ACL2025

A Self-Distillation Recipe for Neural Machine Translation

Hongfei Xu, Zhuofei Liang, Qiuhui Liu, Lingling Mu

1 citation

Abstract

Self-distillation distills the deeper subnetworks to the shallower sub-networks without using an extra teacher model, and has been proven effective in improving the performance of a series of computer vision tasks. In this paper, we study the representation-based self-distillation methods for Neural Machine Translation (NMT) to avoid the efficiency issue of probability distribution based Knowledge Distillation (KD) with a large vocabulary. We present a rank-order augmented Pearson correlation loss and an iterative distillation method to prevent the discrepancy of predictions between the student and a stronger teacher from disturbing the training.

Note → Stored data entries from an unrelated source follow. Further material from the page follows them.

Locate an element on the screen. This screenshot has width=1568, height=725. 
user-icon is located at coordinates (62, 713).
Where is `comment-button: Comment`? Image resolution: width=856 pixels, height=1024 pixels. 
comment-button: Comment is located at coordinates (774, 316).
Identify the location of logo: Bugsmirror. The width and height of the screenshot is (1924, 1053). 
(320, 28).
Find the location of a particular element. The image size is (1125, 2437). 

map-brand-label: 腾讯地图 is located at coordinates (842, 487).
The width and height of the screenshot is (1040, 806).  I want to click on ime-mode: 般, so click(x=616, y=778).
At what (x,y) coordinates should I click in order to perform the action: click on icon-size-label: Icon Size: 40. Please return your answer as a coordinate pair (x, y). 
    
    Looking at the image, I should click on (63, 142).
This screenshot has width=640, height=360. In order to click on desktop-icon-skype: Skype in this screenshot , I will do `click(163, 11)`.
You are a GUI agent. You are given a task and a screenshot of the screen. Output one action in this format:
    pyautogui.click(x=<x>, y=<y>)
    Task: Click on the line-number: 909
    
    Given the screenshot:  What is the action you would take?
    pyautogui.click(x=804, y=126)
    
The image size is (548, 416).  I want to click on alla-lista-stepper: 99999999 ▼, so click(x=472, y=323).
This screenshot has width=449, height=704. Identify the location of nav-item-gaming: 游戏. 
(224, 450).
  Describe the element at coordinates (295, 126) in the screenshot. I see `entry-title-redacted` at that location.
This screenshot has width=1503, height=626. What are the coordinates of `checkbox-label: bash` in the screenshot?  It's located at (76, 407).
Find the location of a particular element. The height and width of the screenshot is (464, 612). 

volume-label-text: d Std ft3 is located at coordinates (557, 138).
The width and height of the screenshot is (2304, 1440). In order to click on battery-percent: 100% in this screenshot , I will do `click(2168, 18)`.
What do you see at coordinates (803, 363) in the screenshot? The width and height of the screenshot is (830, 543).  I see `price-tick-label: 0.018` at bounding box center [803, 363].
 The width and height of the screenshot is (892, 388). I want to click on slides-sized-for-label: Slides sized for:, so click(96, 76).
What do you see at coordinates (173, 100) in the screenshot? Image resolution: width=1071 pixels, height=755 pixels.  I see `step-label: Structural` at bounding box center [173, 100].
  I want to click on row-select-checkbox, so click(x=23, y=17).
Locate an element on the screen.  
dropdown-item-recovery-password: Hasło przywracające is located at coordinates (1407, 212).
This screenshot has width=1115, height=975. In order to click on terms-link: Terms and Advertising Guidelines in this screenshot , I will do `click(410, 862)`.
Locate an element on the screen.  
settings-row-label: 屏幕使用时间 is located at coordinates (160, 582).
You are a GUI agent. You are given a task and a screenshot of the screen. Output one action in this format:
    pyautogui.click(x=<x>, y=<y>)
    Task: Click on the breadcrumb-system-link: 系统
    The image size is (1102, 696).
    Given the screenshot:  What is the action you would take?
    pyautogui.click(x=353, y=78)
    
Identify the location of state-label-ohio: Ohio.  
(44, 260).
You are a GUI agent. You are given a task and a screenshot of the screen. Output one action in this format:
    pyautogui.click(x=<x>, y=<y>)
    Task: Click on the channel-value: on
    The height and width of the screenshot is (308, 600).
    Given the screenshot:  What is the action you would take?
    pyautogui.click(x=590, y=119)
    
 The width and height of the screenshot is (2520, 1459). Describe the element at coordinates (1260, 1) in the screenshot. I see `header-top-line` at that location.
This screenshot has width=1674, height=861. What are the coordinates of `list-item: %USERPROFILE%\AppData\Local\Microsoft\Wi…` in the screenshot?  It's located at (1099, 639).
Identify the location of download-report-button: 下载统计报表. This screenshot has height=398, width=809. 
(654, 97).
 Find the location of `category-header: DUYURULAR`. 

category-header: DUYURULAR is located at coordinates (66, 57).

To prevent the teacher from misleading the student's learning, we utilize a warm-up strategy and present a gradient adaption method to scale down or zero the knowledge distillation gradients which are opposite to the translation. Experiments on the low-resource IWSLT 14 German to English, middle-resource WMT 14 English to German, and high-resource WMT 15 Czech to English and WMT 14 English to French tasks show that our method can lead to significant improvements over the strong Transformer baselines, obtaining comparable performance to previous machine translation knowledge distillation studies without pre-training a teacher. Experiments with shallower/deeper Transformers show that our method can lead to comparable or better performance efficiently with fewer layers. Our method is also effective in the multilingual setting or with recurrent decoder.